===== TEXT BLOCK

Fifteen years ago, if you somehow had gotten rid of the Gates Foundation, the Walton Family Foundation, and Teach For America, you may have squashed much of education reform in its tracks. Education reform was fragile.
I don’t think this remains the case.
Education reform is much less fragile than it used to be. Now, more than ever, it can take hits, learn from mistakes, contain defeats, and accelerate innovations.
Why?
Education Reform has Gotten More Local
The rise of local harbor master organizations, coupled with the related increased sophistication of local philanthropic efforts, coupled with the development of local charter school organizations – has led to the decentralization of education reform.
There is no central brain dictating reform strategies; no central mouth leading a national reform cry; no central body delivering reform across the country.
In addition, numerous organizations, such as 50 Can (with their fellowship model), Achievement First (with their charter school accelerator), Teach For America (with their current decentralization efforts), and KIPP (with their fellowship program) – are all advancing the effort to localize reform.
This is not to say large, national organizations cannot add value; rather, it’s only to say that the increasing scope of locally driven efforts makes the movement less fragile as a whole.
Education Reform has Gained More Constituents
Modern education reform was born out of an alliance of policy elites, civil rights organizations, and business elites. This, in and of itself, is a formidable coalition – and it has carried the movement far.

==========
===== LISTED RECORDS

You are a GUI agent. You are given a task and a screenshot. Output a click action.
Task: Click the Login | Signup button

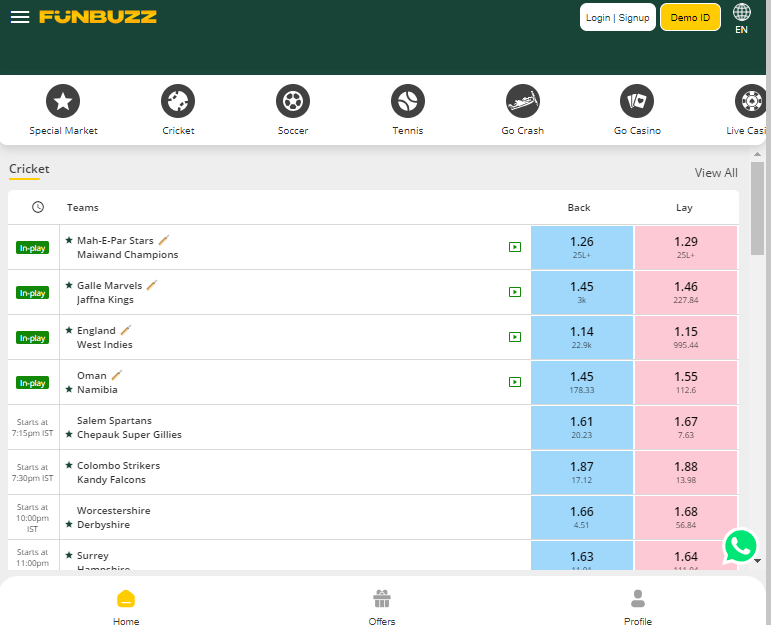(x=617, y=18)
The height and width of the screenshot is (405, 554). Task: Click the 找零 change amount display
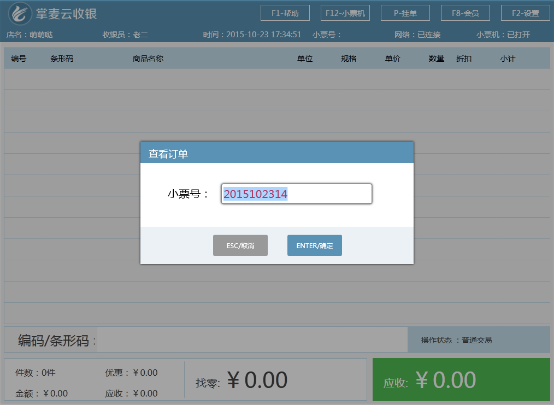242,380
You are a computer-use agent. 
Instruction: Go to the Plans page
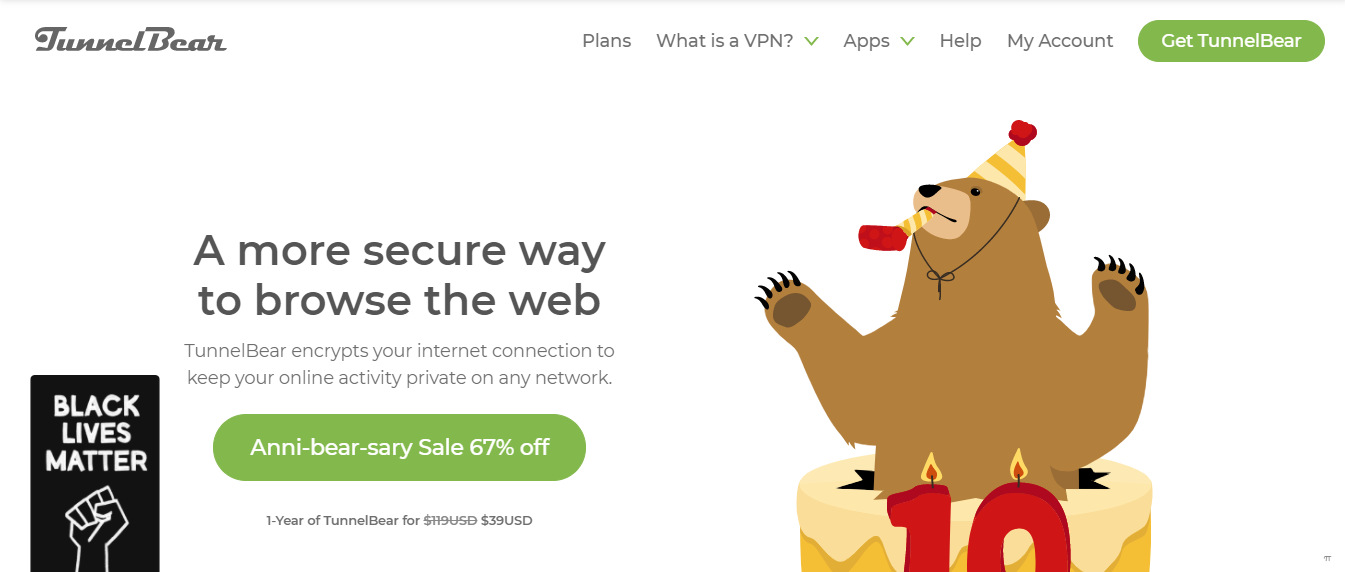pyautogui.click(x=607, y=41)
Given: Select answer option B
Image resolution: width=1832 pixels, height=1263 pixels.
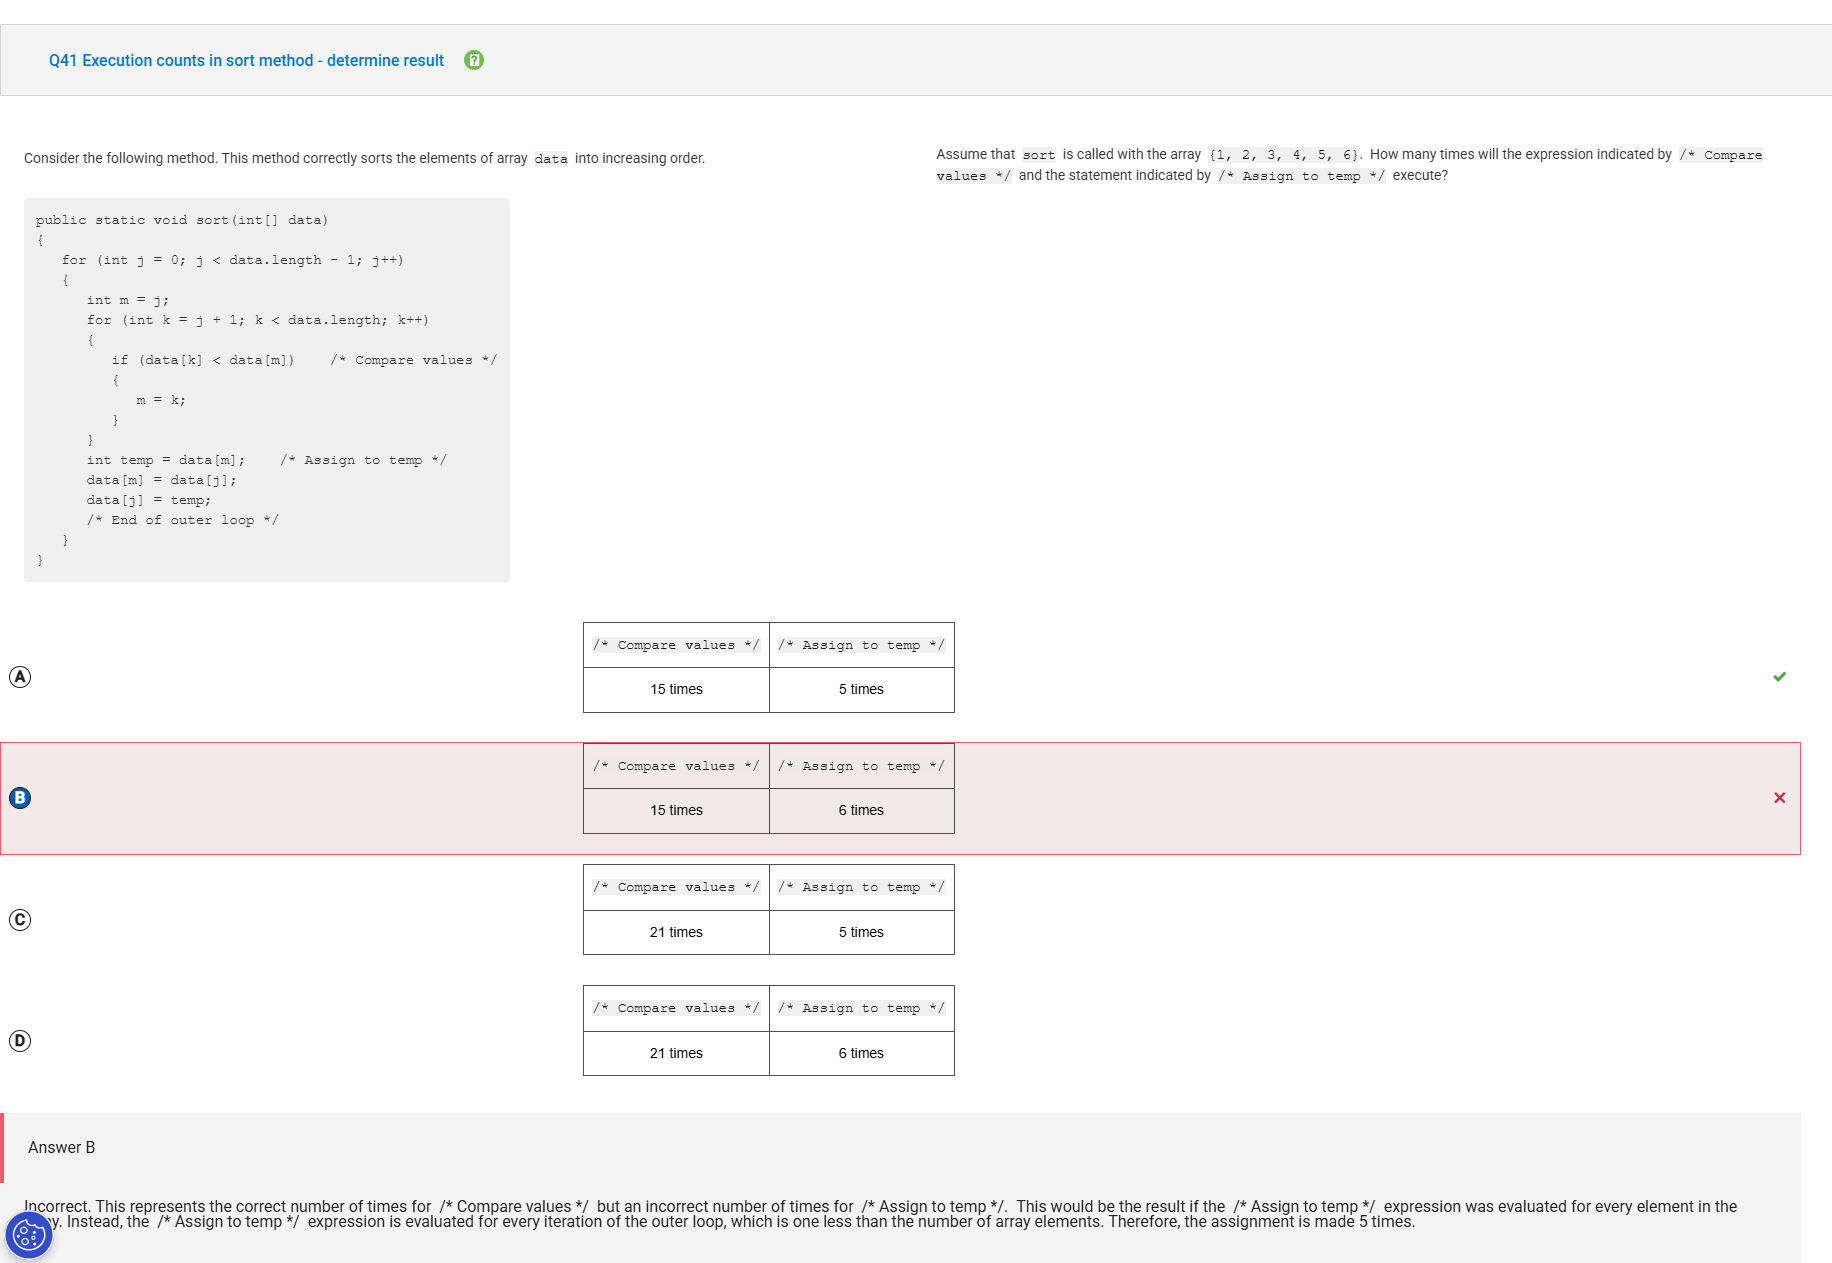Looking at the screenshot, I should [x=20, y=798].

==========

▶ **EXERCISE TASKS**:
1: Reproduce the passage of the education reform text that begins with the words containing "Fifteen years ago, if" and ends with "of education reform.".
2: Pick up the education reform text after its final sentence and continue it.
These records were drawn from a separate source.

▶ **FINAL RESULTS**:
1:
Fifteen years ago, if you somehow had gotten rid of the Gates Foundation, the Walton Family Foundation, and Teach For America, you may have squashed much of education reform in its tracks. Education reform was fragile.
I don’t think this remains the case.
Education reform is much less fragile than it used to be. Now, more than ever, it can take hits, learn from mistakes, contain defeats, and accelerate innovations.
Why?
Education Reform has Gotten More Local
The rise of local harbor master organizations, coupled with the related increased sophistication of local philanthropic efforts, coupled with the development of local charter school organizations – has led to the decentralization of education reform.

2:
But the rapid growth of the charter sector, which now serves 3 million students, is creating an even more important constituent group: parents.
Or to put it another way: there are now roughly as many students in charter schools as there are teachers in the NEA and AFT.
Given that (unfortunately), teachers unions have often opposed the expansion of charter schools, the increasing number of charter school parents could, eventually, lead to a real power shift.
Implications, Issues, Looking Forward
The power of schools boards and teacher unions has in large part been due to their diffuse nature.
Education reform is increasingly building up a robust set of local, decentralized institutions that should provide long-term staying power.
Though there are some weak spots: education reform is still too heavily finance by philanthropy; over time, it will need to utilize its growing constituency base to provide increased public funding to reform efforts that support the public good.
Additionally, going from a niche role to a systems level role is causing some growing pains, both in terms of mindset and capacity (See: The Times – Are They a Changin’).
But, overall, education reform continues to gain momentum, achieve results, and localize.
This all bodes well for its future.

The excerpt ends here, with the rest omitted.